This project implements a sign language gesture recognition system using a hybrid architecture that combines Inflated 3D ConvNet (I3D) and Transformers for spatiotemporal feature extraction and temporal modeling. The project is based on the Word-Level American Sign Language (WLASL) dataset and leverages advancements in deep learning to improve recognition accuracy for word-level ASL gestures. Please refer to the report for a detailed technical overview of this project.
This work builds upon the research and dataset provided in the Word-Level Deep Sign Language Recognition paper by Dongxu Li et al. (2020). The official repository containing all code and contributions for the baseline model can be found here:
WLASL Repository.
The goal of this project is to enhance the baseline results by integrating I3D as a feature extractor and Transformer for temporal modeling, achieving improved performance for word-level sign recognition tasks.
The project uses the WLASL Dataset:
- A large-scale video dataset with 2000 vocabulary words performed by 100+ signers.
- Contains over 21,000 videos, split into subsets:
- WLASL100: 100 words
- WLASL300: 300 words
- WLASL500: 500 words
- WLASL1000: 1000 words
- WLASL2000: 2000 words
- Frames were extracted from videos using metadata to address class imbalance and multi-word sequences.
- Weighted Sampling and Weighted Cross Entropy Loss were applied to handle class imbalance.
The proposed model consists of a hybrid architecture:
-
Input: Video sequences with shape (Batch, Channels, Frames, Height, Width).
-
Feature Extraction - I3D:
- I3D (Inflated 3D ConvNet) extracts spatiotemporal features using 3D convolutions.
- Pretrained I3D weights are used, and layers are frozen to preserve spatiotemporal knowledge.
-
Temporal Modeling - Transformer:
- Positional encodings are added to frame-level features.

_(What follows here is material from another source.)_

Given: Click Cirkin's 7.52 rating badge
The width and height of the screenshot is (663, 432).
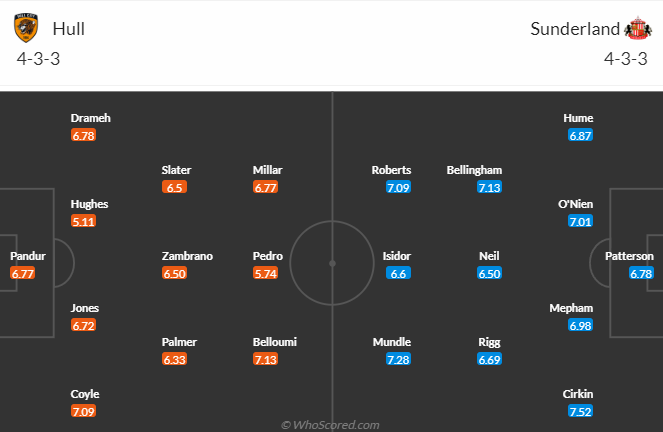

- A stack of 6 Transformer Encoder layers models temporal dependencies:
- Multi-head Self-Attention captures inter-frame relationships.

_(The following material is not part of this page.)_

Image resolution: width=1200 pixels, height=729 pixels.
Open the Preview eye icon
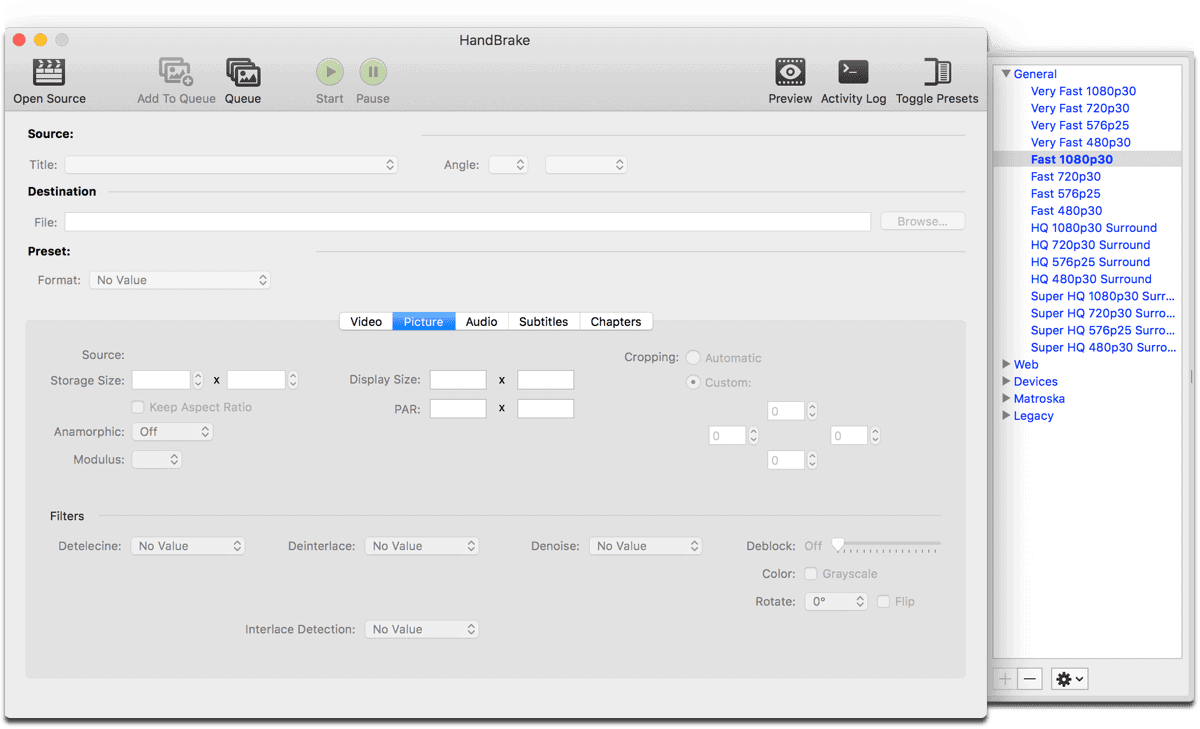(x=790, y=72)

- Feedforward Layers and normalization improve feature representations.
- Mean pooling reduces the temporal dimension for classification.
-
Output:
- Final predictions are generated as a probability distribution over 100 gesture classes.

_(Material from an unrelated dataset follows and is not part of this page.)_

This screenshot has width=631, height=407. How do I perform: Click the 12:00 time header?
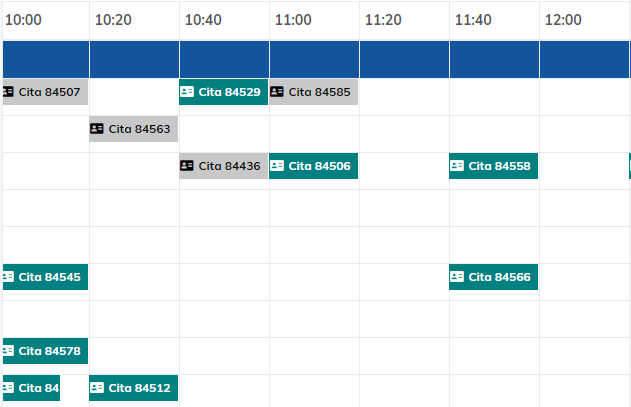[x=563, y=20]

The model is evaluated using the following metrics:
- Top-1 Accuracy: Exact match for predicted and true class.
- Top-5 and Top-10 Accuracy: True class is within top-5 or top-10 predictions.
- Precision, Recall, and F1-Score: Evaluates false positives/negatives for imbalanced classes.
- Confusion Matrix: Visualizes misclassification patterns.
The proposed model significantly outperformed the baseline methods:
Model | Top-1 Accuracy | Top-5 Accuracy | Top-10 Accuracy |
---|---|---|---|
Baseline (WLASL) | 65.89% | 84.11% | 89.92% |
Proposed (I3D+Transformer) | 79.22% | 88.00% | 90.83% |
- Batch Size: 12
- Epochs: 50
- Optimizer: Adam
- Learning Rate: 0.001
- Frame Sampling: 64 frames per video
- Regularization: Dropout (0.2), Weight Decay
- Validation loss exhibited fluctuations, indicating minor overfitting.
- The model achieved peak validation accuracy at 73.11% by epoch 41.
- Scale the model to the full WLASL2000 dataset.
- Explore Vision Transformers (ViTs) for enhanced spatial-temporal modeling.
- Optimize the model for real-time inference with live video input.
- Improve memory efficiency with model compression techniques.
- Dongxu Li et al., "Word-Level Deep Sign Language Recognition from Video: A New Large-Scale Dataset and Methods Comparison" - Baseline Paper
- Carreira, J., & Zisserman, A., "Quo Vadis, Action Recognition? A New Model and the Kinetics Dataset", IEEE CVPR, 2017.
- Dosovitskiy et al., "An Image is Worth 16x16 Words: Transformers for Image Recognition at Scale", arXiv, 2020.